Abstract
Ventilator-associated pneumonia is the most common healthcare-associated infection in mechanically ventilated patients. Despite this, accurate diagnosis of ventilator-associated pneumonia is difficult owing to the variety of criteria that exist. In this prospective national audit, we aim to quantify the existence of patients with suspected ventilator-associated pneumonia that would not be detected by our standard healthcare-associated infection screening process. Furthermore, we aim to assess the impact of tracheostomy insertion, subglottic drainage endotracheal tubes and chlorhexidine gel on ventilator-associated pneumonia rate. Of the 227 patients recruited, suspected ventilator-associated pneumonia occurred in 32 of these patients. Using the HELICS definition, 13/32 (40.6%) patients were diagnosed with ventilator-associated pneumonia (H-posVAP). Suspected ventilator-associated pneumonia rate was increased in our tracheostomy population, decreased in the subglottic drainage endotracheal tube group and unchanged in the chlorhexidine group. The diagnosis of ventilator-associated pneumonia remains a contentious issue. The formalisation of the HELICS criteria by the European CDC should allow standardised data collection throughout Europe, which will enable more consistent data collection and meaningful data comparison in the future. Our data add weight to the argument against routine oral chlorhexidine. The use of subglottic drainage endotracheal tubes in preventing ventilator-associated pneumonia is interesting and requires further investigation.
Keywords
Introduction
Ventilator-associated pneumonia (VAP) is the most common healthcare-associated infection (HAI) in patients receiving mechanical ventilation.1–4 VAPs are independently associated with an increased length of intensive care unit (ICU) stay, duration of mechanical ventilation and mortality. 3 Since VAPs have an outcome and cost implication with public, political and regulatory interest, accurate reporting of the prevalence of VAPs within our critical care environment is essential. 5 The most simplistic definition of a VAP is a new lower respiratory tract infection occurring at least 48-h following the initiation of mechanical ventilation. 6 Unfortunately, this simplistic definition is far too vague, over-sensitive and open to individual clinician interpretation.7,8
Given that many of the VAP risk factors are modifiable, there is an increasing appetite for individual units and health boards to declare their VAP rate as a quality indicator to benchmark their performance.9,10 To facilitate this, there is a requirement for a robust and standardised mechanism for allowing diagnosis and reporting of VAPs. In Scotland, HAI data are gathered by the Scottish Intensive Care Society Audit Group (SICSAG) Wardwatcher database. When considering a diagnosis of VAP, Wardwatcher utilises the Hospitals in Europe Link for Infection Control through Surveillance (HELICS) definition (Figure 1). This is a standardised and internationally recognised definition that has been adopted by the European Centre for Disease Prevention and Control (HAI-Net ICU 2017).11–13
Hospitals in Europe Linked for Infection Control through Surveillance Project (HELICS).
11

SICSAG data reveal that our VAP rate as a nation is low compared with other European countries. 14 It is believed that this is due to our focus on quality improvement and patient safety with initiatives such as the introduction of VAP prevention bundles together with robust reporting and quality assurance.15,16
It has been argued that the strict nature of the HELICS diagnostic tool, in particular the reliance on serial CXRs makes the diagnosis of VAP difficult. 17 Uncertainty, therefore, exists as to whether the HELICS definition itself underestimates our true national VAP rate. It should be noted that most units in Europe and the UK utilise the same diagnostic criteria for VAP.

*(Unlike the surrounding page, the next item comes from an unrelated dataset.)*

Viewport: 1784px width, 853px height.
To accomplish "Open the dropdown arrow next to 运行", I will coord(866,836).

VAP prevention bundles have been developed over the past decade to help minimise the rate of VAP in the ICU. 15 Although the utilisation of a VAP prevention bundle is regarded as good practice, wide variation of individual bundle elements exists. In particular, the use of sub-glottic drainage endotracheal tubes (SGTs) and chlorhexidine gel are not standardised throughout Scotland as their efficacy in preventing VAP is not widely agreed upon.
This national audit project aims to determine the rate of “suspected VAP” (S-VAP) within Scottish ICUs over a one-month period. We aim to quantify what proportion of these would have been missed by our existing diagnostic criteria. In addition, we will assess whether interventions such as chlorhexidine gel, tracheostomy or SGT have any bearing on VAP rates.
Methods
We prospectively collected non-identifiable HAI data from patients ventilated for more than 48-h, in all ICUs across Scotland. Prior to the launch of data collection, all SICSAG leads were contacted to ensure that we had local support. Local data collectors were recruited by the Scottish Intensive Care Society (SICS) Trainee Committee.

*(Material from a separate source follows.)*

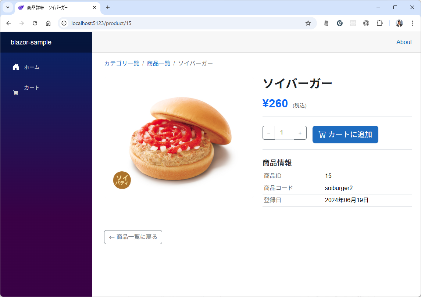Open browser extensions puzzle icon
The width and height of the screenshot is (421, 297).
click(379, 24)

An encrypted data collection tool was devised using Microsoft Excel and disseminated to all data collectors throughout Scotland. Data collectors were all trainee medical staff who worked within each individual ICU unit and would therefore have had access to the required data as part of their daily duties. For this reason, formal national ethics approval via the Public Benefit and Privacy Panel (PBPP) was not required. All Scottish Health Board Information Governance Department, Research and Development Departments and any other relevant stake-holder within each health board were contacted, to ensure regional approval for this project.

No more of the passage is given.